导读:凌晨三点,双屿街道的祠堂仍亮着灯。村民老林攥着联名信最后一页,在2118个红手印的末尾郑重签下名字。窗外,推土机的轮廓在晨曦中若隐若现。“同样的青砖老宅,河对岸按商业用地补了每平两万,我们六村却被定为‘旧居住区’,补偿直接腰斩!”他的愤懑,撕开了城中村改造中最尖锐的伤疤——当2118户的集体呼声撞上铁板一块的补偿方案,法治的天平该如何倾斜?
温州市鹿城区双屿街道的六个村落,如同嵌在城市肌理中的斑驳拼图。2025年初,随着《鹿城区城中村改造三年行动计划》的推进,六村被纳入整体征收范围。然而,一纸“居住用地统一补偿标准”方案引发轩然大波:临街商铺与百年祖屋被简单归类为“住宅”,作坊厂房的停产停业损失未单列补偿,而村民诉求的安置房区位选择权更被完全忽略。这场“标准化的效率”与“差异化的公平”之争,折射出中国城镇化进程中深层次的法治命题。

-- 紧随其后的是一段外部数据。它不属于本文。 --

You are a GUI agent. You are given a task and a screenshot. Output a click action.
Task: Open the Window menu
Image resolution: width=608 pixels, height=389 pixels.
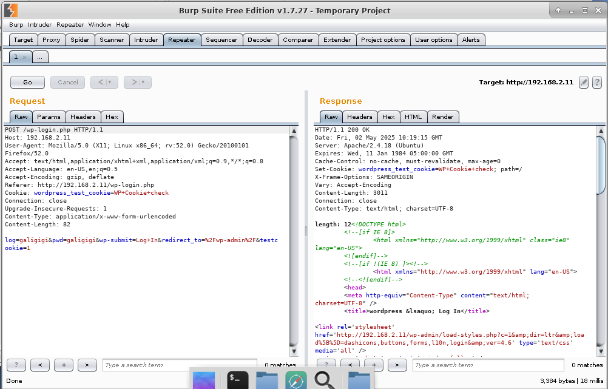pyautogui.click(x=100, y=24)
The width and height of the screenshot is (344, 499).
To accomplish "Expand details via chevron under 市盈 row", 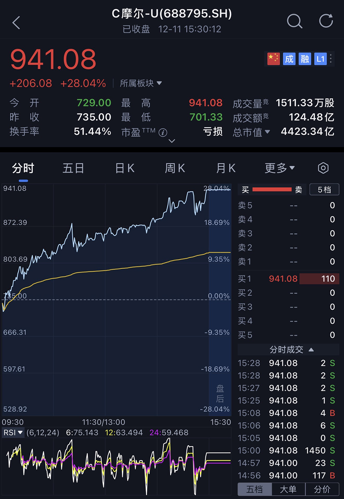I will click(172, 141).
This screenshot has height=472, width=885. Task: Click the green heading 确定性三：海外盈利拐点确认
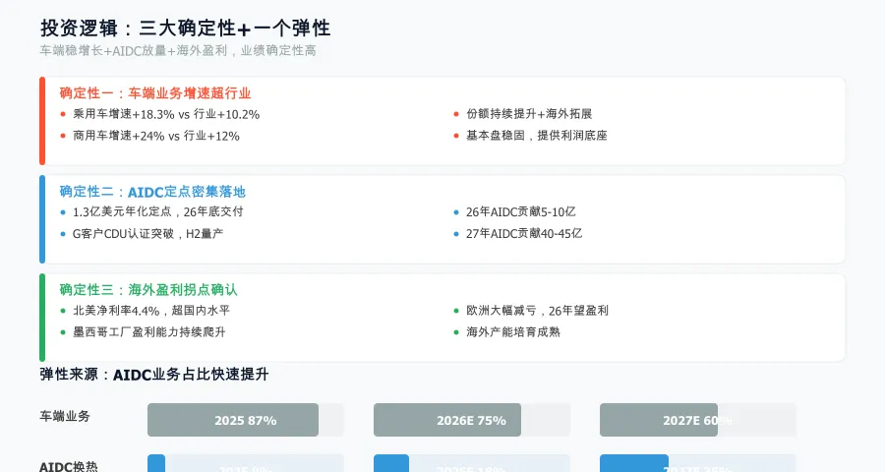[148, 290]
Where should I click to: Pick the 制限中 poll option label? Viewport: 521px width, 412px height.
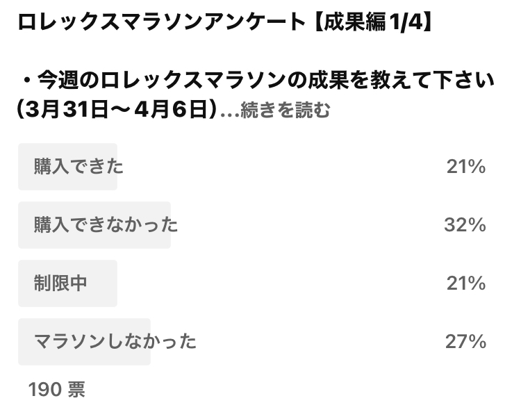60,283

1、群体性协商的法律困境:从“个体维权”到“集体行动”的制度断层
联名信并非法定的维权载体,却是村民突破制度壁垒的无奈创造。根据《村民委员会组织法》,征地补偿需经村民会议讨论决定,但现实中常异化为“村委会代行决策”。
双屿六村的困境在于:
集体决策的虚化:补偿方案仅公示于街道网站,未召开村民大会。当村民要求启动《土地管理法实施条例》第二十六条规定的听证程序时,被告知“已过30日异议期”——而多数村民根本未收到通知。
自治组织的失能:村委会以“改造紧迫性”为由拒绝重启协商,村民被迫跨村结成联盟。但现行法未赋予这类自发组织法律主体资格,其诉求只能以“信访”而非“行政诉讼”形式递交。

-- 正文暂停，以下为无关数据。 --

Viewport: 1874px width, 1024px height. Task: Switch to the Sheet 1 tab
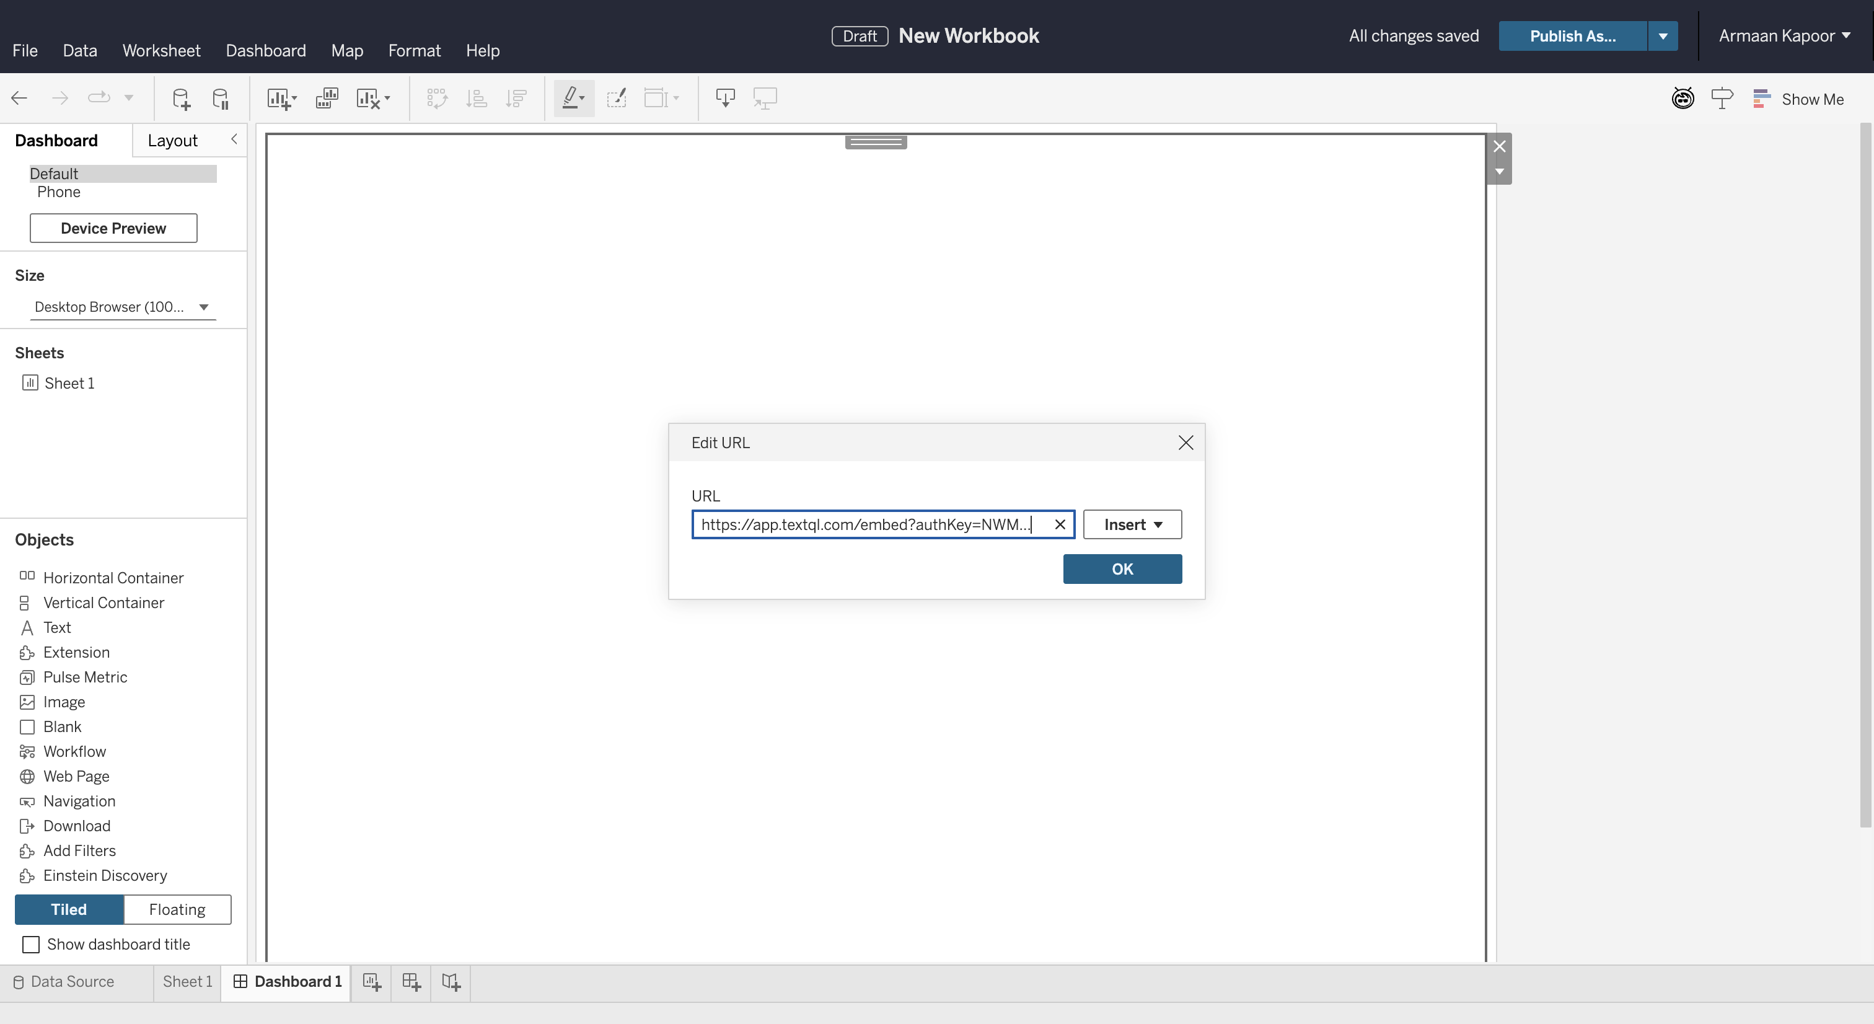(186, 982)
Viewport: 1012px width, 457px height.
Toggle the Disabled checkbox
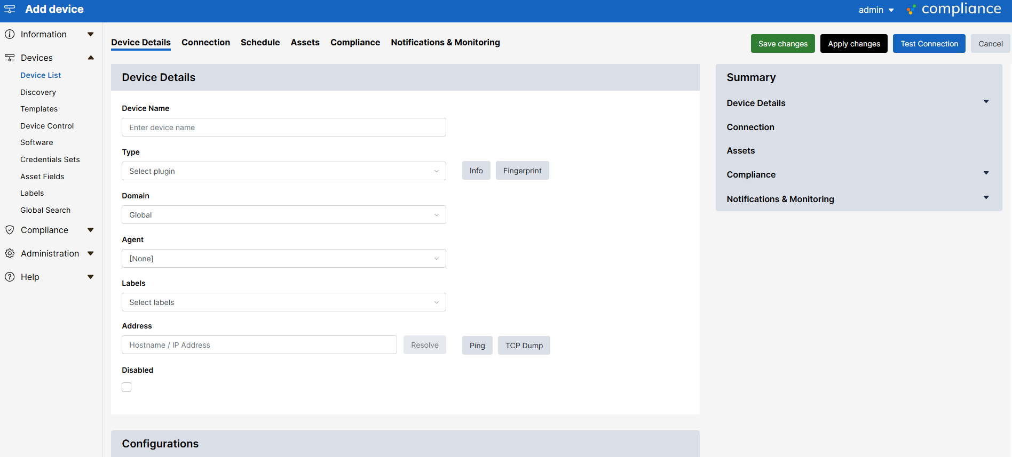tap(127, 387)
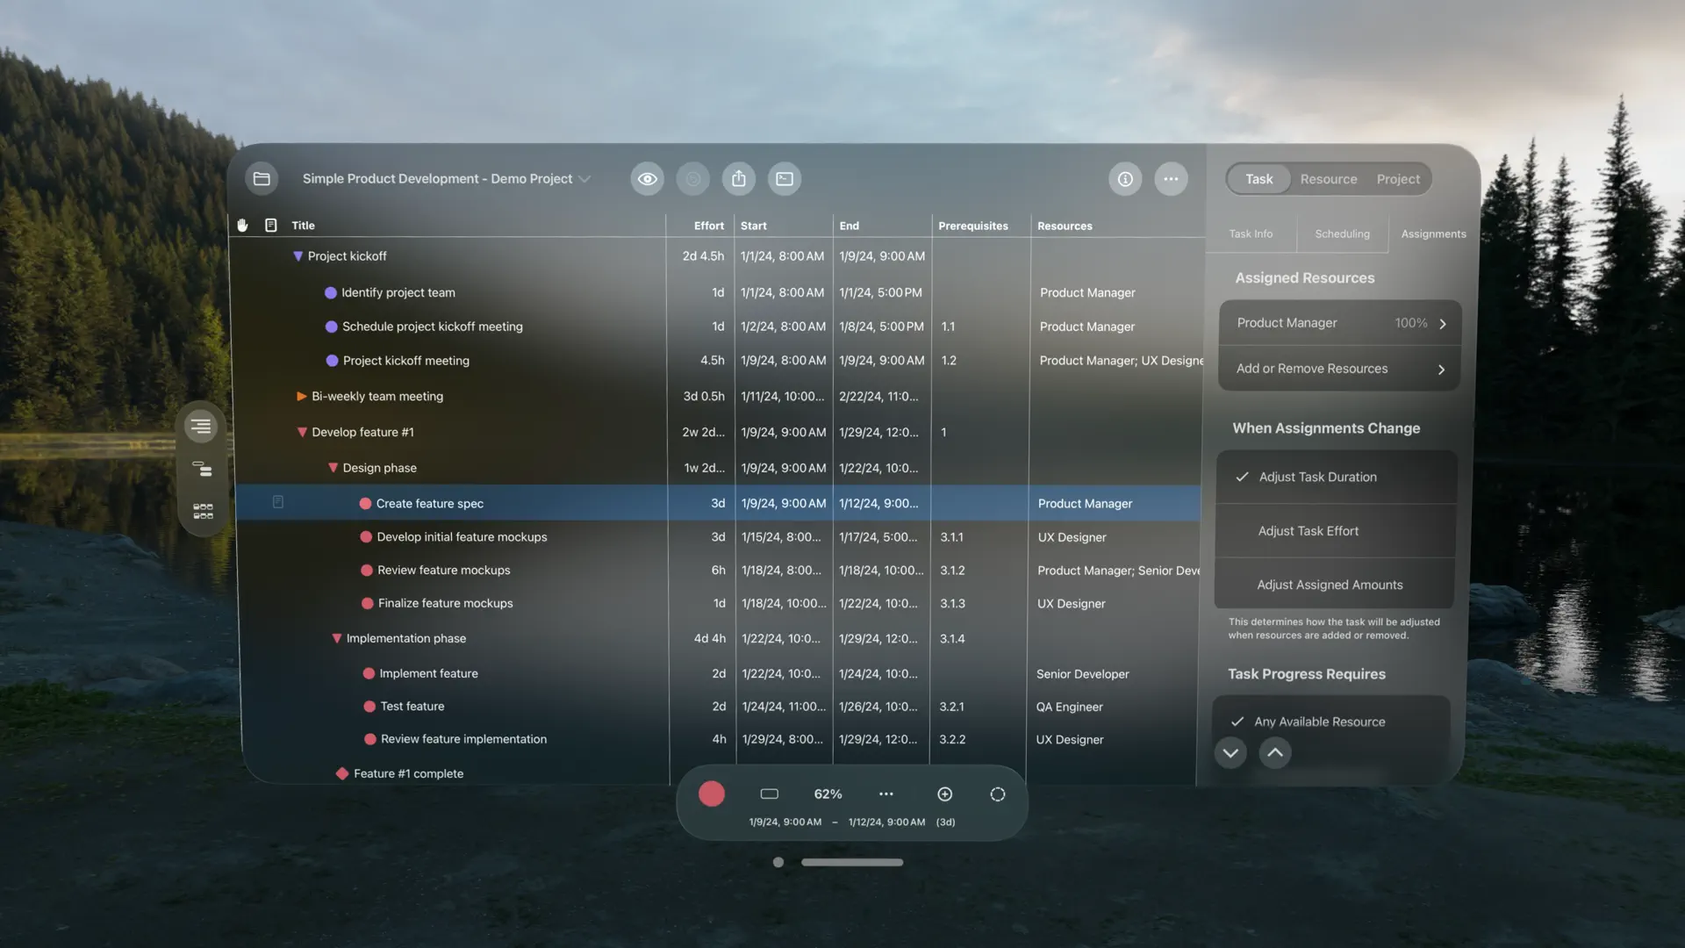Image resolution: width=1685 pixels, height=948 pixels.
Task: Collapse the Design phase group
Action: point(332,468)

法律虽规定“过半数成员异议应召开听证”,却未明确异议的法定形式。2118个签名是否构成有效异议?地方政府拥有绝对解释权。这种程序弹性,使得群体性协商陷入“承认即被动,否认即压制”的僵局。
2、“一刀切”补偿的合法性争议:公益目标与个体权益的失衡
政府主张“统一标准提升效率”的依据源于《国有土地上房屋征收与补偿条例》第二十条的“类似房地产市场价格”原则。但双屿六村的特殊性在于:
产权性质的混杂交错:六村存在大量“住改商”房屋,临街铺面持有营业执照逾十年,却被一律按住宅补偿。而《温州市城中村改造补偿指引》明确“持续经营超两年的住改商可按商业用途评估”,执行中却被忽略。
历史遗留的权属盲区:30%的村民房屋因90年代未办土地证,被归为“无证建筑”仅获成本价补偿。但《东莞市城中村改造条例》创新设立的“未建权益”模式表明:对宅基地未建足部分按6000元/㎡补偿,可平衡历史公平与现实效率。

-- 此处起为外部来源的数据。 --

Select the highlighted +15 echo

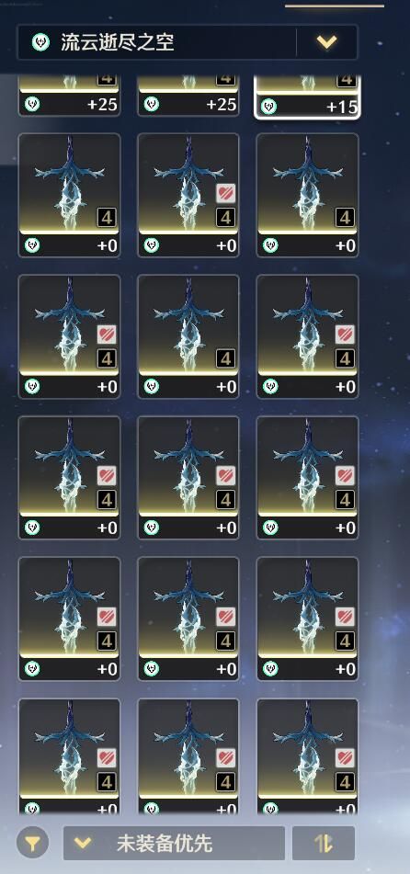[x=307, y=96]
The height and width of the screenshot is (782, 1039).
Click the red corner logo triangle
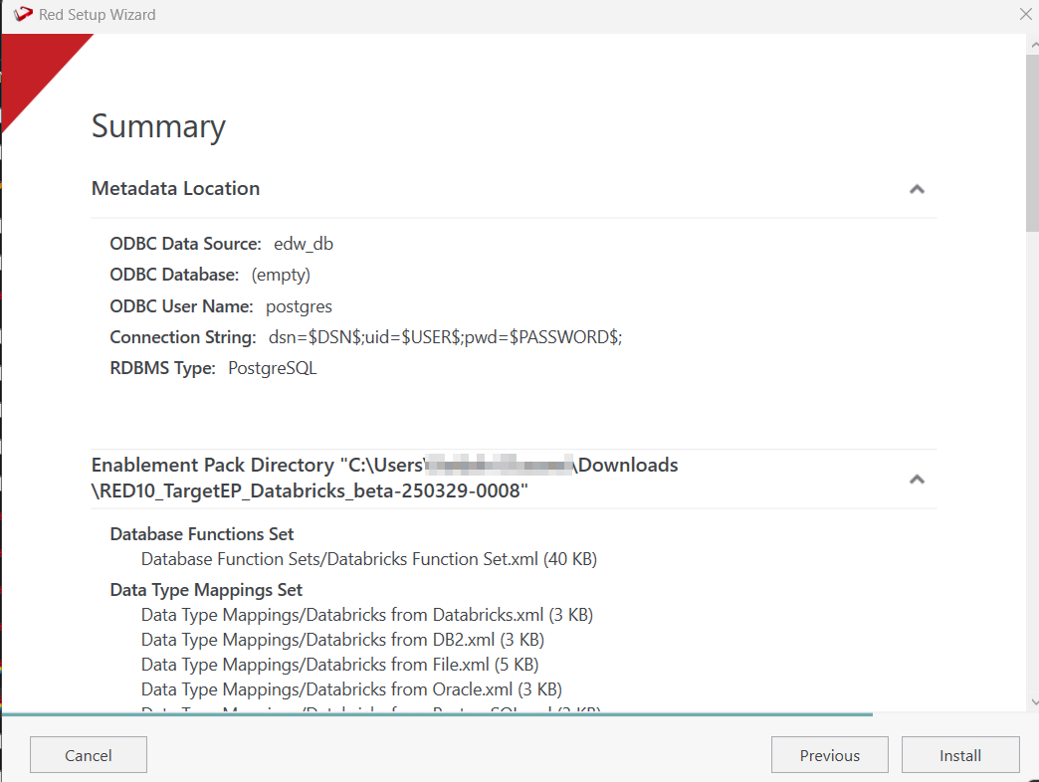(x=35, y=70)
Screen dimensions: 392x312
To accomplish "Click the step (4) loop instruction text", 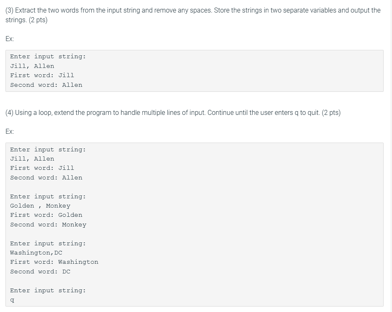I will (173, 113).
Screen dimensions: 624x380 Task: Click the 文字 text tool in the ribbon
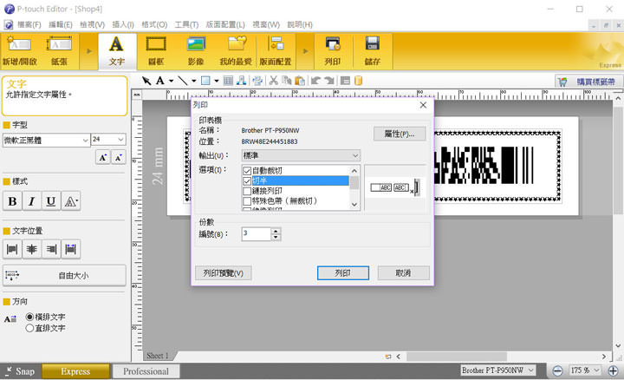(x=116, y=52)
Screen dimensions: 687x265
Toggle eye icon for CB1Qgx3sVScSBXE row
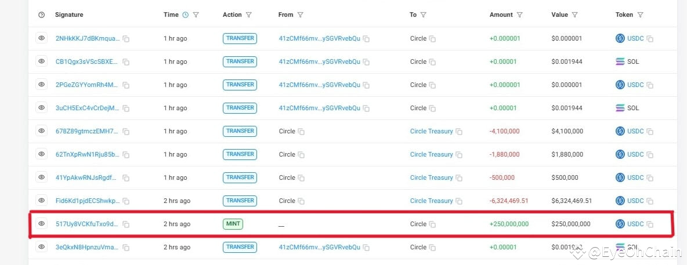point(41,61)
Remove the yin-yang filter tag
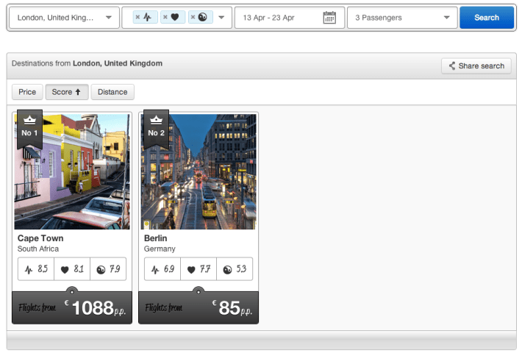The width and height of the screenshot is (522, 356). click(x=193, y=18)
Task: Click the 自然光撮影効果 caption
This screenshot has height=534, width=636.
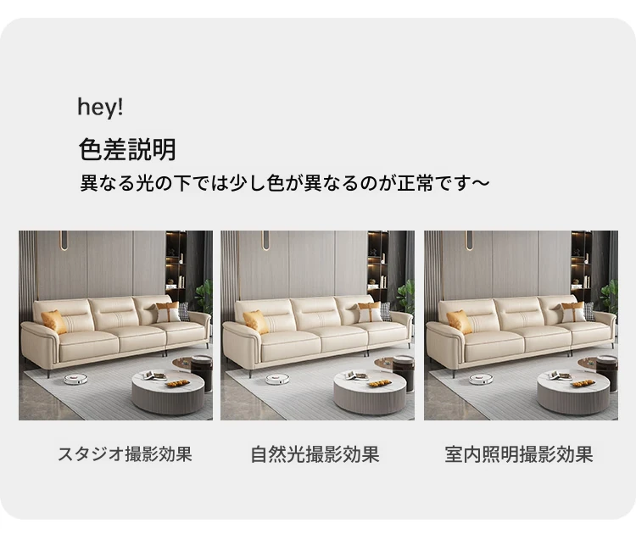Action: click(315, 454)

更尖锐的矛盾在于公益认定的单向性。政府将改造定性为“消除消防隐患”,但村民质疑配套建设的商业综合体实为房地产开发。当“公益”边界模糊时,补偿标准的刚性便显失公平。
3、法律救济途径的实践梗阻:司法与行政的二元困局
村民的法律救济面临三重枷锁:
复议前置的拖延效应:对补偿方案不服需先向批准征地的省政府申请裁决,而双屿项目审批权在国务院,复议流程长达半年。期间施工许可照常下发,形成“程序未走完,推土已进场”的倒逼态势。
诉讼主体的资格困境:联名信无法作为集体诉讼依据,村民需单独起诉。但《行政诉讼法》要求原告需证明“补偿方案侵犯其个人权益”,而“一刀切”损害的是群体权益,个体举证往往被驳回。
司法裁量的尺度局限:即使法院认定补偿标准过低,通常仅判决“重新制定方案”,而非直接调整金额。广州罗冲围片区改造中,13户村民胜诉后,新方案仅微增5%,远低于诉求。
4、破局之道:从“对抗”到“共治”的协商机制创新
突破困局需在制度层面嫁接新支点,多地已展开有益探索:
法定化群体协商代表机制:《广州市城中村改造条例》首创“村民权益协商委员会”制度,由每50户选举1名代表组成,对补偿方案享有修正建议权。政府拒绝修改时需书面说明理由,并作为后续诉讼关键证据。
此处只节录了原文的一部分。